AVAILABLE DATA
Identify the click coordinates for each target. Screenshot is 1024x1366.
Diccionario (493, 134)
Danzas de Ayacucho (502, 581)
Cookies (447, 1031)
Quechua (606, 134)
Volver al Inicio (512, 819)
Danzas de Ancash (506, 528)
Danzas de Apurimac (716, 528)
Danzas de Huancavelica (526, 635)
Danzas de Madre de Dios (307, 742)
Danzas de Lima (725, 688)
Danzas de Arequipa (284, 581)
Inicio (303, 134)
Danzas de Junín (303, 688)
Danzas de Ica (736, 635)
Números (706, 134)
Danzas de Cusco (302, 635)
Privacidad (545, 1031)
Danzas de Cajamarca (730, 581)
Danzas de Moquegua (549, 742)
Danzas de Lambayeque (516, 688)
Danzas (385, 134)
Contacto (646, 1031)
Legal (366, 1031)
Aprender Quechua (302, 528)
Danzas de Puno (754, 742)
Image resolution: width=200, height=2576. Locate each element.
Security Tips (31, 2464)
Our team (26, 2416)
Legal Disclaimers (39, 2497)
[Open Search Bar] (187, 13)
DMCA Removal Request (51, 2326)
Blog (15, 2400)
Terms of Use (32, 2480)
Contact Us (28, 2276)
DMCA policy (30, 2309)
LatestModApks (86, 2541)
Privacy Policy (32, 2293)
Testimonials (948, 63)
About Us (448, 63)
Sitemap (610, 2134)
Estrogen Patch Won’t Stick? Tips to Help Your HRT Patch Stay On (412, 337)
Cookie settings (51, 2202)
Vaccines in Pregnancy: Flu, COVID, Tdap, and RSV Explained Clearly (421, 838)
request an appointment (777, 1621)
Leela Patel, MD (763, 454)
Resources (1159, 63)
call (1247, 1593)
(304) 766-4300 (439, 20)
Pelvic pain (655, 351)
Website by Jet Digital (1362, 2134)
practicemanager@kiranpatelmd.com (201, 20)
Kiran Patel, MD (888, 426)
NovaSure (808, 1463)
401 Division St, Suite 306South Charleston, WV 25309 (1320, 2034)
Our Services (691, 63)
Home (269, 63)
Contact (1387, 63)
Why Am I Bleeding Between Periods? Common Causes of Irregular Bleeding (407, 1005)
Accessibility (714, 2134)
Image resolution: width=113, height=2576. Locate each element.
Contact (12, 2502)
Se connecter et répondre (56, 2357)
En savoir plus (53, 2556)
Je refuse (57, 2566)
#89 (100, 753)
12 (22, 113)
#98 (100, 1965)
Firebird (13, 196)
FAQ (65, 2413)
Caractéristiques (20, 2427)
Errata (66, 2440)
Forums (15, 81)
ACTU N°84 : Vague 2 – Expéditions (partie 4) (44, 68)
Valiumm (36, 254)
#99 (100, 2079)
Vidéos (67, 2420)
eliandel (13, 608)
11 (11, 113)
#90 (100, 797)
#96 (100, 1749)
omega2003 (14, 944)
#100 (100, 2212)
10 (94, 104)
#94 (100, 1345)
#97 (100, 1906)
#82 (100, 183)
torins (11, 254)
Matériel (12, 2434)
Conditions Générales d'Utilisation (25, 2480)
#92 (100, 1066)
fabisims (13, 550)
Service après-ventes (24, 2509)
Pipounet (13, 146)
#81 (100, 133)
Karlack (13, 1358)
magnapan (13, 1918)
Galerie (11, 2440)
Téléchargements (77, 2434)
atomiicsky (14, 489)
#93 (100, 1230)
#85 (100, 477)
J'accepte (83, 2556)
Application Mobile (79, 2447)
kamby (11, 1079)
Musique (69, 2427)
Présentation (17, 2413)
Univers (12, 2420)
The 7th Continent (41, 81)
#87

WHAT YOU SHOULD DO
Your output should consist solely of the lines from the beginning of the entries through the line containing "Forums (15, 81)", reproduced exactly.

WRITTEN SOLUTION
Identify the click coordinates for each target. Screenshot is 1024x1366.
Diccionario (493, 134)
Danzas de Ayacucho (502, 581)
Cookies (447, 1031)
Quechua (606, 134)
Volver al Inicio (512, 819)
Danzas de Ancash (506, 528)
Danzas de Apurimac (716, 528)
Danzas de Huancavelica (526, 635)
Danzas de Madre de Dios (307, 742)
Danzas de Lima (725, 688)
Danzas de Arequipa (284, 581)
Inicio (303, 134)
Danzas de Junín (303, 688)
Danzas de Ica (736, 635)
Números (706, 134)
Danzas de Cusco (302, 635)
Privacidad (545, 1031)
Danzas de Cajamarca (730, 581)
Danzas de Moquegua (549, 742)
Danzas de Lambayeque (516, 688)
Danzas (385, 134)
Contacto (646, 1031)
Legal (366, 1031)
Aprender Quechua (302, 528)
Danzas de Puno (754, 742)
Image resolution: width=200, height=2576. Locate each element.
Security Tips (31, 2464)
Our team (26, 2416)
Legal Disclaimers (39, 2497)
[Open Search Bar] (187, 13)
DMCA Removal Request (51, 2326)
Blog (15, 2400)
Terms of Use (32, 2480)
Contact Us (28, 2276)
DMCA policy (30, 2309)
LatestModApks (86, 2541)
Privacy Policy (32, 2293)
Testimonials (948, 63)
About Us (448, 63)
Sitemap (610, 2134)
Estrogen Patch Won’t Stick? Tips to Help Your HRT Patch Stay On (412, 337)
Cookie settings (51, 2202)
Vaccines in Pregnancy: Flu, COVID, Tdap, and RSV Explained Clearly (421, 838)
request an appointment (777, 1621)
Leela Patel, MD (763, 454)
Resources (1159, 63)
call (1247, 1593)
(304) 766-4300 (439, 20)
Pelvic pain (655, 351)
Website by Jet Digital (1362, 2134)
practicemanager@kiranpatelmd.com (201, 20)
Kiran Patel, MD (888, 426)
NovaSure (808, 1463)
401 Division St, Suite 306South Charleston, WV 25309 (1320, 2034)
Our Services (691, 63)
Home (269, 63)
Contact (1387, 63)
Why Am I Bleeding Between Periods? Common Causes of Irregular Bleeding (407, 1005)
Accessibility (714, 2134)
Image resolution: width=113, height=2576. Locate each element.
Contact (12, 2502)
Se connecter et répondre (56, 2357)
En savoir plus (53, 2556)
Je refuse (57, 2566)
#89 (100, 753)
12 (22, 113)
#98 (100, 1965)
Firebird (13, 196)
FAQ (65, 2413)
Caractéristiques (20, 2427)
Errata (66, 2440)
Forums (15, 81)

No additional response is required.